- _Material shown_
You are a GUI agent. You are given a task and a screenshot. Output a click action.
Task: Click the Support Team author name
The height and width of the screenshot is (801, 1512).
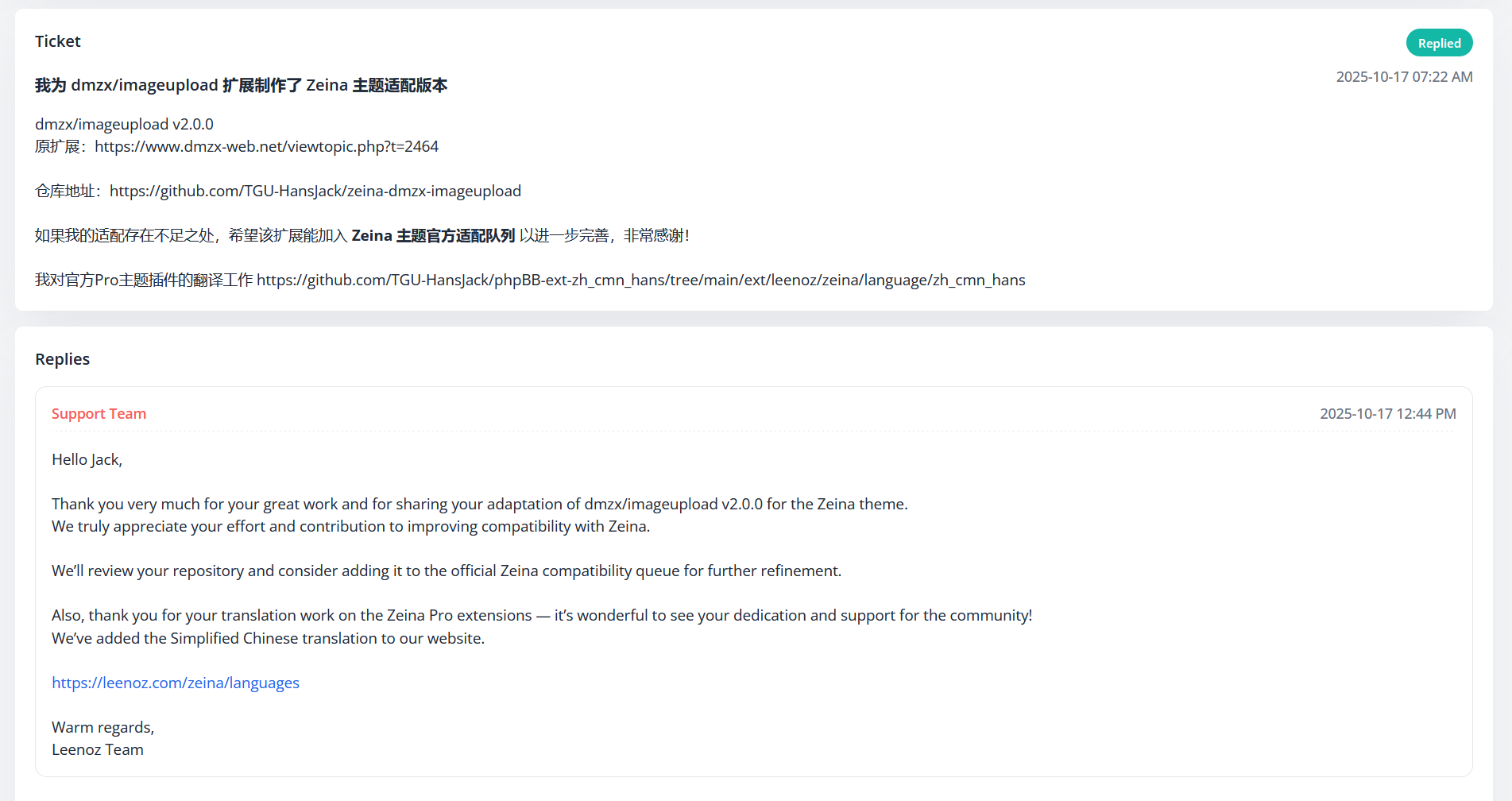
...
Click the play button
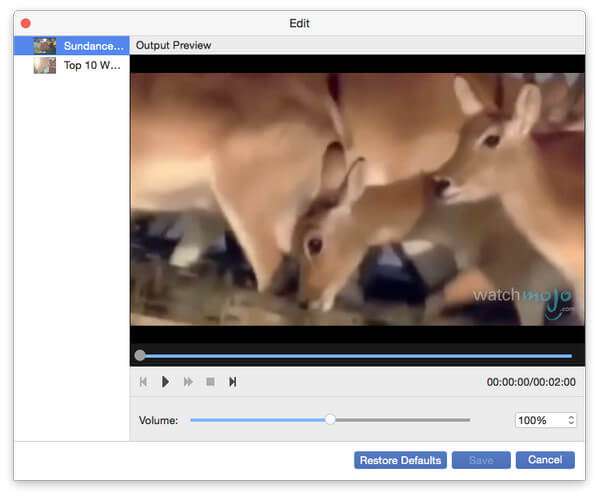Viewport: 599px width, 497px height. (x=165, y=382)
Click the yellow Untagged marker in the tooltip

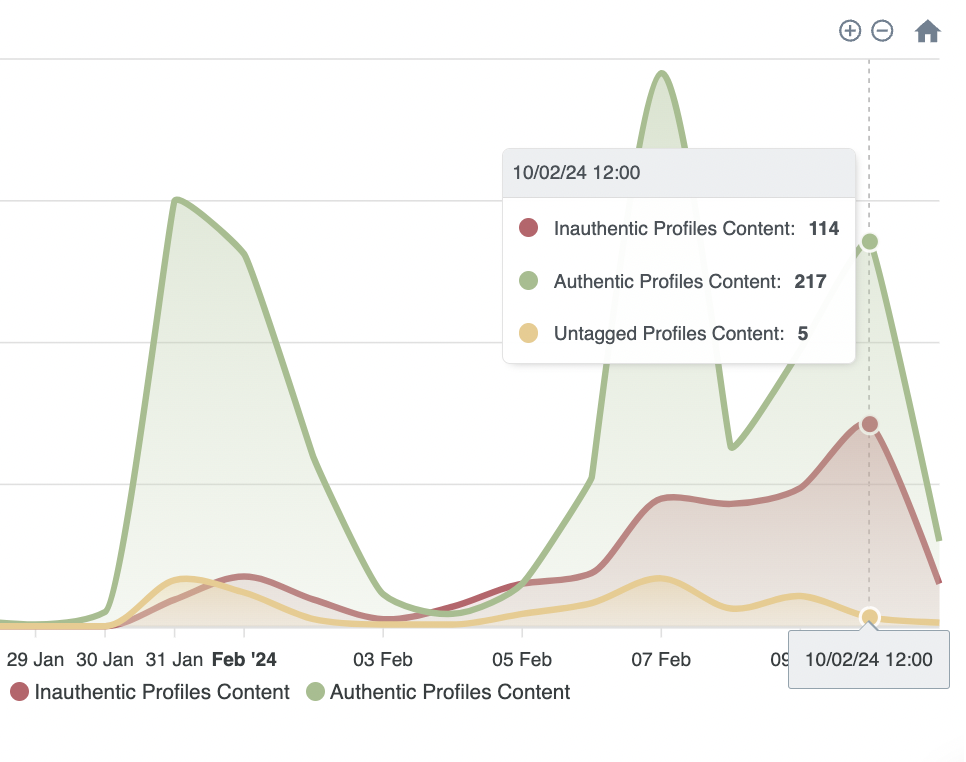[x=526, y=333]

- _Problem statement_
Report each line of the records that holds the word "screenshot".

- _Task result_
You are a GUI agent. You are given a task and a screenshot. Output a click action.
The height and width of the screenshot is (801, 1512).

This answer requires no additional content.